Project estimated to cost $1.6 million

The days of heading to the basement of the Blanden Memorial Art Museum for hands-on lessons in painting and other art forms may be numbered.

That’s because a new building right next to the museum that would house more classroom space is being planned.

The project has an estimated cost of $1.6 million, but Fort Dodge taxpayers won’t be asked to foot the full bill. The Blanden Charitable Foundation is planning a fundraising effort and is applying for a grant from the National Endowment for the Humanities to help pay for it.

“We’re excited about it,” Eric Anderson, the museum’s director, told the City Council Monday. “It will be great to have a space where we can serve the community better.”

The project was introduced to the council Monday. The council is expected to act on a resolution declaring its support for the project during an upcoming meeting, but some council members voiced their support Monday.

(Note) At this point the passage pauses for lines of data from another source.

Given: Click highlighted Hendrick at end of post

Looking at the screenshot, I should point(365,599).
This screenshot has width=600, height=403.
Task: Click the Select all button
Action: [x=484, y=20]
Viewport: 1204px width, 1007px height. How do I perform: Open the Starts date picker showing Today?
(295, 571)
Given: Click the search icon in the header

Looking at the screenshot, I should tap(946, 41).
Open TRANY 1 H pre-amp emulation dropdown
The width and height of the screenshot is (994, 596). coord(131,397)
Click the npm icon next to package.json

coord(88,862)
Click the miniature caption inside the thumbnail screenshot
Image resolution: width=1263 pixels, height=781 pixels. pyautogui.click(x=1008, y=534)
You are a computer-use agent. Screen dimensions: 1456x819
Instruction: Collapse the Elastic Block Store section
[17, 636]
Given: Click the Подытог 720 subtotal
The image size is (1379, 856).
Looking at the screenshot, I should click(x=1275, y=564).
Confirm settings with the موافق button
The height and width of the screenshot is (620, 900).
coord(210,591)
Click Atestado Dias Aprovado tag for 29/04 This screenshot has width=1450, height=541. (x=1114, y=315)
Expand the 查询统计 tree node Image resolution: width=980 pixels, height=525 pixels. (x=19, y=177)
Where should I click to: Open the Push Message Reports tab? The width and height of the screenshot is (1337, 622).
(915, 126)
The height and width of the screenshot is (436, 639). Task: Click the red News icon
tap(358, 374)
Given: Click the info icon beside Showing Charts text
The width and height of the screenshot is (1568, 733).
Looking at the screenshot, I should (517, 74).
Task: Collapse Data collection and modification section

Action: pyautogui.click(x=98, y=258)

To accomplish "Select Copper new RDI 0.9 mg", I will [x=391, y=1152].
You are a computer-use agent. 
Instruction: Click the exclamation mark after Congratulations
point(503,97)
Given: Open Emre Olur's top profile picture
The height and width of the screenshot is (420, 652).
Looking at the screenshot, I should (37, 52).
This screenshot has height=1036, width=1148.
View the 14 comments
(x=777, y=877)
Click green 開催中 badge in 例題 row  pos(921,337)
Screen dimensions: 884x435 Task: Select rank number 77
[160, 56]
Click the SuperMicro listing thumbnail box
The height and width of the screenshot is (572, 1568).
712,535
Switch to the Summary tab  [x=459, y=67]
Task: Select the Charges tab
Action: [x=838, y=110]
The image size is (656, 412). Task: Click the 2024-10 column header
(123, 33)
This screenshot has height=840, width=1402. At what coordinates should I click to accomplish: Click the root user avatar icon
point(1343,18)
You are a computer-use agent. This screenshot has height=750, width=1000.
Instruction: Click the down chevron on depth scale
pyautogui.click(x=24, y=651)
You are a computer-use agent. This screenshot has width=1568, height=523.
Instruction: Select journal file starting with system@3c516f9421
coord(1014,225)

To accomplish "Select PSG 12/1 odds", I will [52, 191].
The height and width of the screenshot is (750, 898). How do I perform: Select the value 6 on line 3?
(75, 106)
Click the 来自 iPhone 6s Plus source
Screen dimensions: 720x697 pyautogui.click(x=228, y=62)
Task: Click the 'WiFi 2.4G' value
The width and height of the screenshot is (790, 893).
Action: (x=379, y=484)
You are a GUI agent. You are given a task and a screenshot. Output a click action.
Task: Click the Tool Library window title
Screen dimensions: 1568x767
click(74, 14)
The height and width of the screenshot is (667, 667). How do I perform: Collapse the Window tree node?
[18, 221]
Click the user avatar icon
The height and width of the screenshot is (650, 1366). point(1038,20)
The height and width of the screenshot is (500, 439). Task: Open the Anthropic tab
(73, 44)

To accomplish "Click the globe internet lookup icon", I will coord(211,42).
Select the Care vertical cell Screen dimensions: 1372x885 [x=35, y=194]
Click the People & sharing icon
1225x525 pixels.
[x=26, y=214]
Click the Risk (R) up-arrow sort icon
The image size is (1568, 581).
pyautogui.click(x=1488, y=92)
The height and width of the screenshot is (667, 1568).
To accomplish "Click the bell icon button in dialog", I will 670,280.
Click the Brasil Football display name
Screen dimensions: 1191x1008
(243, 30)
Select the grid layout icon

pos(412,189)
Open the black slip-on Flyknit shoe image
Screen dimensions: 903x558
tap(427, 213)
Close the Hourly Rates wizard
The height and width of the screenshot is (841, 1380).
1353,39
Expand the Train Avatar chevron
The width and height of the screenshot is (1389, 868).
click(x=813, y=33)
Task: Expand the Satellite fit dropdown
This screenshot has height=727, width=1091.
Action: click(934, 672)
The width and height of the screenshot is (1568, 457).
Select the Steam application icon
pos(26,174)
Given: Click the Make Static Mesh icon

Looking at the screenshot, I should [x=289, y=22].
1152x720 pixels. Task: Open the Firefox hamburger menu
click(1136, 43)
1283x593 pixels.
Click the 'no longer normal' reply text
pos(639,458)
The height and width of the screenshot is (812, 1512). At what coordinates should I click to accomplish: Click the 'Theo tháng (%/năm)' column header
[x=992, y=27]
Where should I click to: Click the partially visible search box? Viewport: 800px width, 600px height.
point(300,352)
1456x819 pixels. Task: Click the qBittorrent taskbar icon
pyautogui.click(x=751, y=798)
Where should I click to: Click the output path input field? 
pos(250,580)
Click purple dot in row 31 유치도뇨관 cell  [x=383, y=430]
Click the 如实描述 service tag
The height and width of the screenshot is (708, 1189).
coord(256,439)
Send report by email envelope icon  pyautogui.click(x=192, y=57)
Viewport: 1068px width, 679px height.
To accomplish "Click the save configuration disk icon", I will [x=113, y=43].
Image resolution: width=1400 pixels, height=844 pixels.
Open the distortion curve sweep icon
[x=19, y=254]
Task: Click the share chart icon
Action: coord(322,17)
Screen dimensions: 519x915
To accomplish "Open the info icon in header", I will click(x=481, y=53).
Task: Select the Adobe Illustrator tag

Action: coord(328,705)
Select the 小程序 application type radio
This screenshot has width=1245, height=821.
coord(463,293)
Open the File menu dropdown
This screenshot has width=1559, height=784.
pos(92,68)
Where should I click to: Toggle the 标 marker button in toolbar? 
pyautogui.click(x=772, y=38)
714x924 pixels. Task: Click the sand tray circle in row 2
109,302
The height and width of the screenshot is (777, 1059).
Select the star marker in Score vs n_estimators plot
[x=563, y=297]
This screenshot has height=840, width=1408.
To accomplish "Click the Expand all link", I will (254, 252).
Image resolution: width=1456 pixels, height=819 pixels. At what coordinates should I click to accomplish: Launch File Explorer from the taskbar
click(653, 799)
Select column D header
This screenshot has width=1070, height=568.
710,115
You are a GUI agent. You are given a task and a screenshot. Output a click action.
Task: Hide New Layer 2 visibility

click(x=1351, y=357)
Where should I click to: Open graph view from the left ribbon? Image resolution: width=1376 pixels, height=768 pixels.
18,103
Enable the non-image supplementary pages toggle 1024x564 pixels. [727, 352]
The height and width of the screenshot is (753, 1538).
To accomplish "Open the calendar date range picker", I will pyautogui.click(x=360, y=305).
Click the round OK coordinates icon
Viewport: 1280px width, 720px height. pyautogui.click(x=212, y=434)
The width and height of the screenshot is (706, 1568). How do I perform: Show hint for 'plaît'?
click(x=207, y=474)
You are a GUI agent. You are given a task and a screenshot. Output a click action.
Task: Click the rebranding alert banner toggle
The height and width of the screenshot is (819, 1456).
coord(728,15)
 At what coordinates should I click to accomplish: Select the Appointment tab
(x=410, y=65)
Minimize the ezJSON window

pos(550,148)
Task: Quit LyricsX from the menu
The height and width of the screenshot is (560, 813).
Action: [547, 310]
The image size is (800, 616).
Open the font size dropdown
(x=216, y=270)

“I think we’ve got a jewel in the Blanden,” said Councilman Dave Flattery. “I fully endorse this project.”

The classroom is in the basement of the museum at 920 Third Ave. S. It’s not an ideal location, according to Anderson. For example, he said its emergency exit is a steep staircase leading to a window.

But Anderson said the need to upgrade the heating, ventilation and air conditioning system for the whole museum is the catalyst for the proposal.

To make the upgrade, a device about the size of a bus has to be obtained, he said.

Instead of having that big machine sitting on the ground, Anderson has proposed building a new structure on the west side of the museum. He said the HVAC machine would be on the roof of the building, hidden behind a short wall.

Inside the building would be a large main classroom, a smaller classroom, an office for the museum’s art educator and restrooms.

City Manager David Fierke said money from a planned 2021 bond issue would pay for the HVAC upgrade. Grants and donations would pay for the new building.

”The taxpayers aren’t being asked to build an addition,” Mayor Matt Bemrich said. ”We as taxpayers are being asked to replace a system that has run its useful life.”